Just got my first ever Eduard harness set and boy, am I excited! Talk about some assembly required. I didn't realize so much was involved.

Anyhoo.

There are some excellent threads in here on harness prep and painting and I have read those thoroughly. However, they didn't mention anything about what color to use. I can take some guesses (bad ones, I am pretty new at this) but would like to hear from all of you. What colors do you use when painting harnesses??

Oh, these particular ones are WWII USAAF.
 
Generally, the USAAF harnesses were a 'Rayon' material, a silver-tinged off-white in colour, which soon got grubby, and looked like a pale, whitish, greyish fawn - if that makes sense?!
Very late war USAAF harnesses were a light Olive colour.
 
Quick replies, thanks!

These are going in a B model Mustang, circa early-mid '44. Guessing that is later? Just wanted to confirm.

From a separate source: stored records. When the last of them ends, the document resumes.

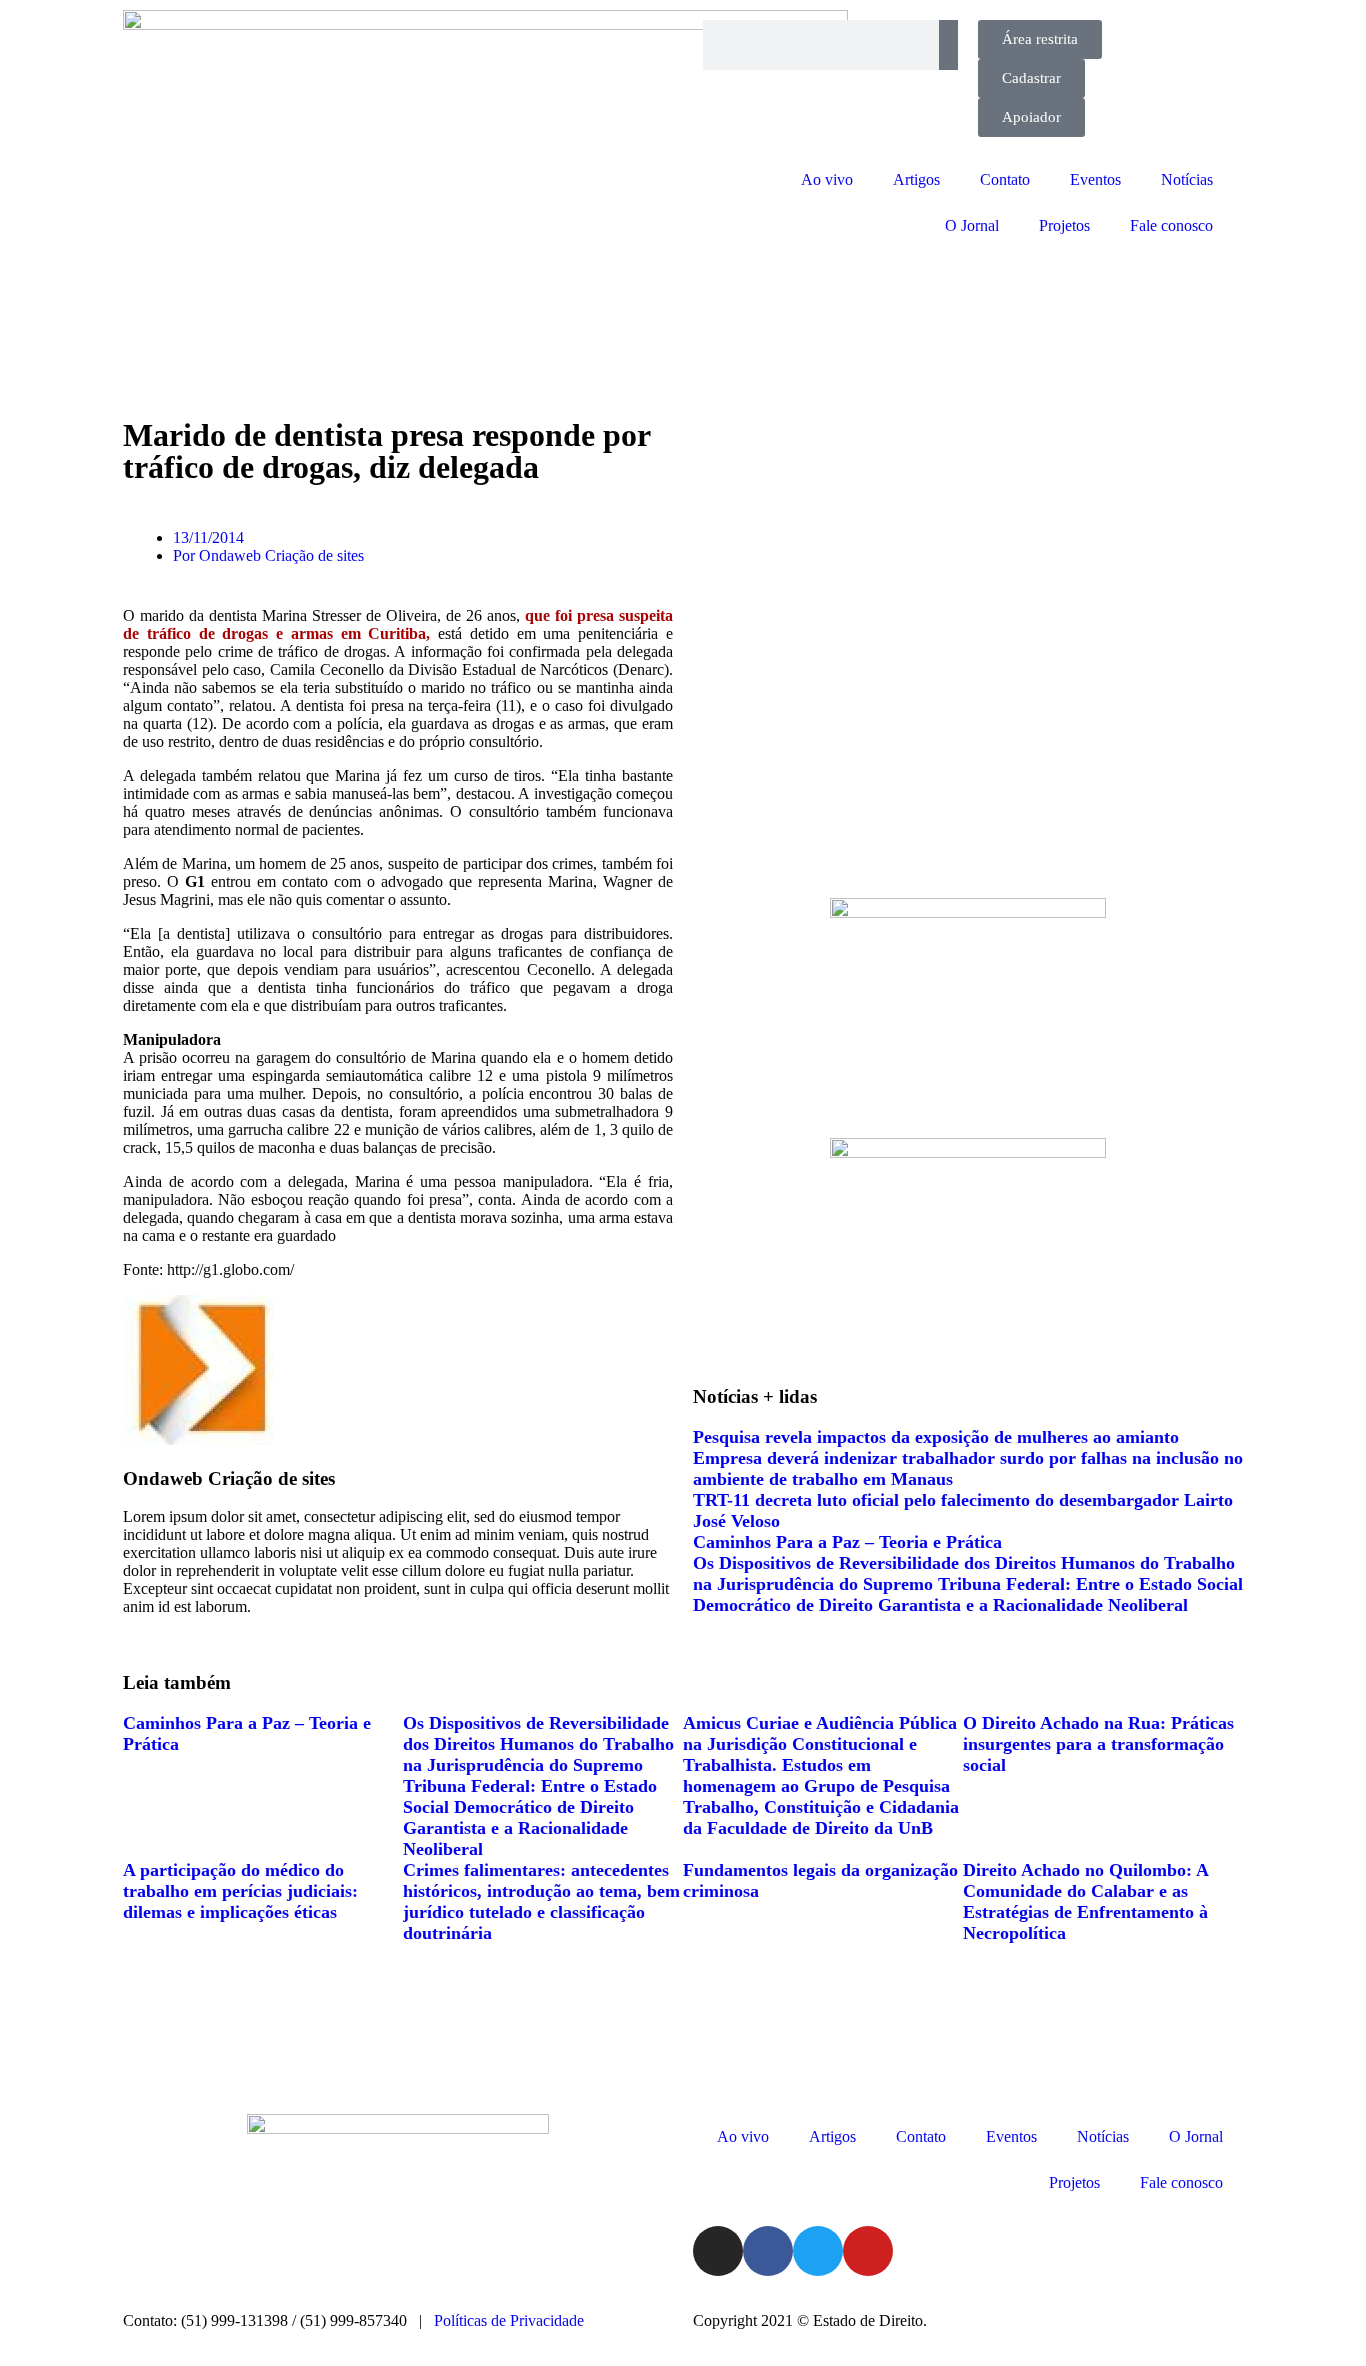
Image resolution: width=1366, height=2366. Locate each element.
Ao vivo (827, 179)
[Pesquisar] (948, 45)
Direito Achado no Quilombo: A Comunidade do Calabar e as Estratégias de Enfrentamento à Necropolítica (1085, 1901)
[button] (133, 1625)
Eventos (1095, 179)
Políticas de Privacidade (509, 2320)
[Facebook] (768, 2251)
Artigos (916, 179)
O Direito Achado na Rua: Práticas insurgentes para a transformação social (1098, 1744)
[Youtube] (868, 2251)
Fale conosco (1171, 225)
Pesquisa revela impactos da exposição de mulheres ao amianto (936, 1437)
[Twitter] (818, 2251)
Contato (1005, 179)
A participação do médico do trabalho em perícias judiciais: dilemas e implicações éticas (240, 1891)
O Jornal (972, 225)
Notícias (1187, 179)
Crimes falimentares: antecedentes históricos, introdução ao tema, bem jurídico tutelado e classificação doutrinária (541, 1901)
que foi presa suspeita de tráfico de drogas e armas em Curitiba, (398, 624)
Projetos (1064, 225)
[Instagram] (718, 2251)
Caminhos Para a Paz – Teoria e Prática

Also, while we are here, I have a follow up question. I took a look at the instructions. If I am understanding correctly Eduard gave me a couple of sets of 100% complete ready to go (other than painting) harnesses and a bunch of buckles with 'thin paper' mentioned a lot in the instructions. I am guessing I have the completed ones with nothing to add and several buckle sets in case I want to build my own? That is the only answer I am coming up with.
 
The Do 229 is the only kit I have that called for me to actually "make" the seat belts and shoulder harness. Two paper strips 1mm x 15mm and one 1mm x 23mm onto which were threaded the photo-etched buckles. the paper was then painted and the belts attached to the seat
 
The P51B would have had the 'off-white' harness, with dull metal adjusters and fasteners. The lap pad was brown leather.
the Olive harness didn't start to appear until about early 1945, perhaps very late 1944.
 
Most kits i've built call for them to be painted tan. The Do 229 has them in Hellblau or light blue which I thought was unusual

That is unusual. Some late Luftwaffe harnesses were a green/olive colour rather than the usual beige but I've never heard of blue. Maybe someone saw something that was not contemporary in a museum aircraft.
Steve
 
Stona, possibly because the Do 229 never made it into production? Only a few prototypes were constructed I believe
 
No worries,it's easily done! I was wondering what a Do229 was when I re-read the thread lol.
I don't know who made the harnesses for the Horten's but logically I'd expect them to be a standard system from an external supplier. You just never know though. I'm afraid the ins and outs of german harness supply are beyond me!